Bogdanski is a native of Newark, New Jersey. He graduated summa cum laude with a degree in classical languages and literature from Saint Peter's College, New Jersey, in 1975. He received his Juris Doctor degree in 1978 from Stanford Law School, where he was an editor of the Stanford Law Review and a member of the Order of the Coif. In 1978–79, he served as a law clerk to Judge Alfred T. Goodwin of the U.S. Court of Appeals for the Ninth Circuit.

He has taught at Lewis & Clark since leaving practice as a partner with the law firm Stoel Rives LLP in Portland in 1986. In fall 1992, he was a visiting professor of law at Stanford University, and in the fall of 1999, he was of counsel to Stoel Rives on a full-time basis. His primary teaching and research emphasis is on federal taxes.

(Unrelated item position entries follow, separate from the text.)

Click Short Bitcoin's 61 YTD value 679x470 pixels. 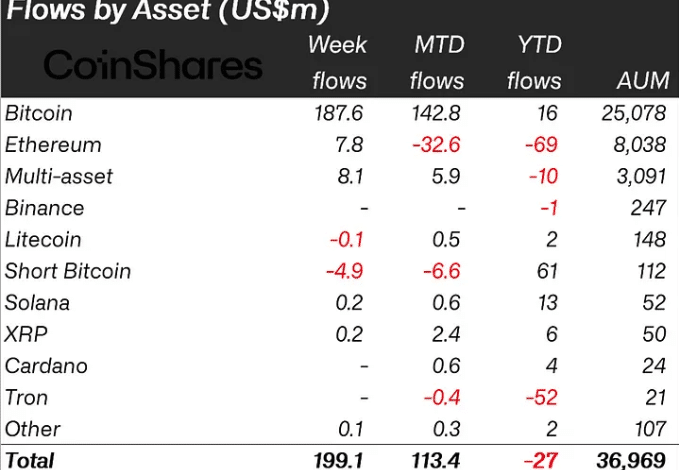(548, 271)
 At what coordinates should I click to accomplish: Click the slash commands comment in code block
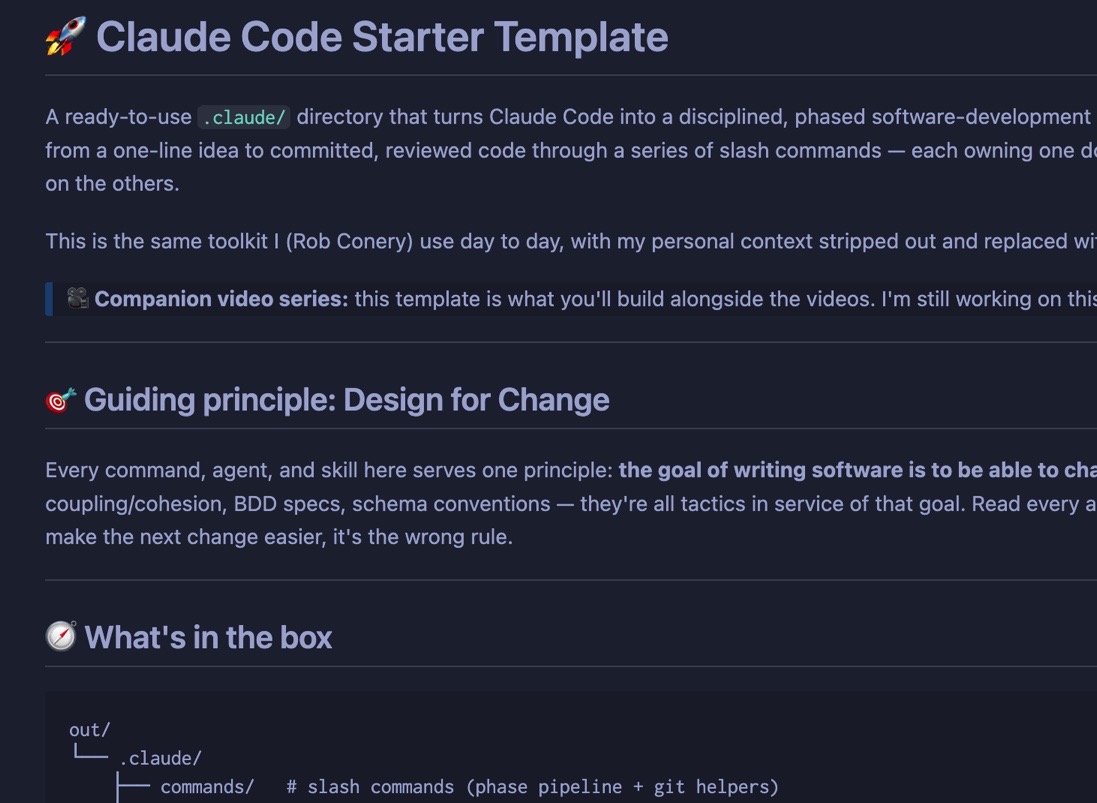click(532, 787)
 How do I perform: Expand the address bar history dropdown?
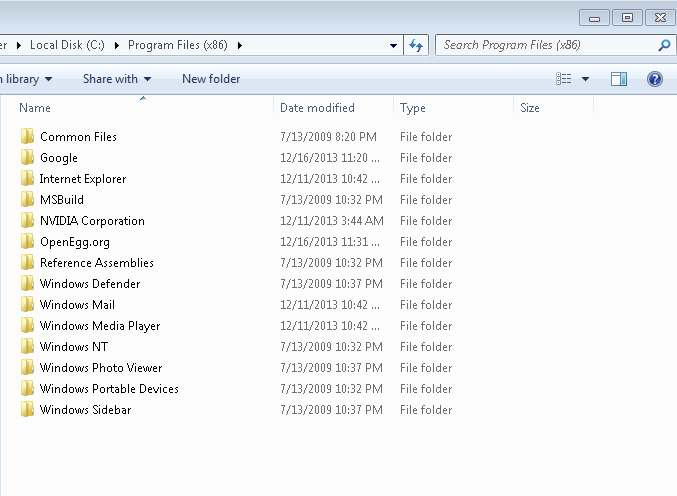click(x=393, y=45)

He is a five-time winner of Lewis & Clark's Leo Levenson Award for excellence in law teaching, most recently in 2003.

Bogdanski is a former member of the Commissioner's Advisory Group of the U.S. Internal Revenue Service.

==Blogging and published works==
Bogdanski has been referred to as a "notable local blogger," having published Jack Bog's Blog since 2002. He has described his politics as centrist and once estimated that he visits dozens of blogs per day researching stories. He was interviewed on local blogging by Oregon Public Broadcasting's Oregon Territory in 2004, and was the only blogger quoted in an OPB radio story on the topic in 2007.

He has written articles on federal tax law, and he is the Closely Held Businesses and Valuation columnist for Estate Planning. He has been a frequent speaker at continuing education programs on tax law. He is cited as an expert on taxation in national news stories. He was a founder of the group "People Against Nuclear Dumping at Hanford" in the 1980s.

He is the author of the treatise Federal Tax Valuation and was the editor-in-chief of the journal Valuation Strategies.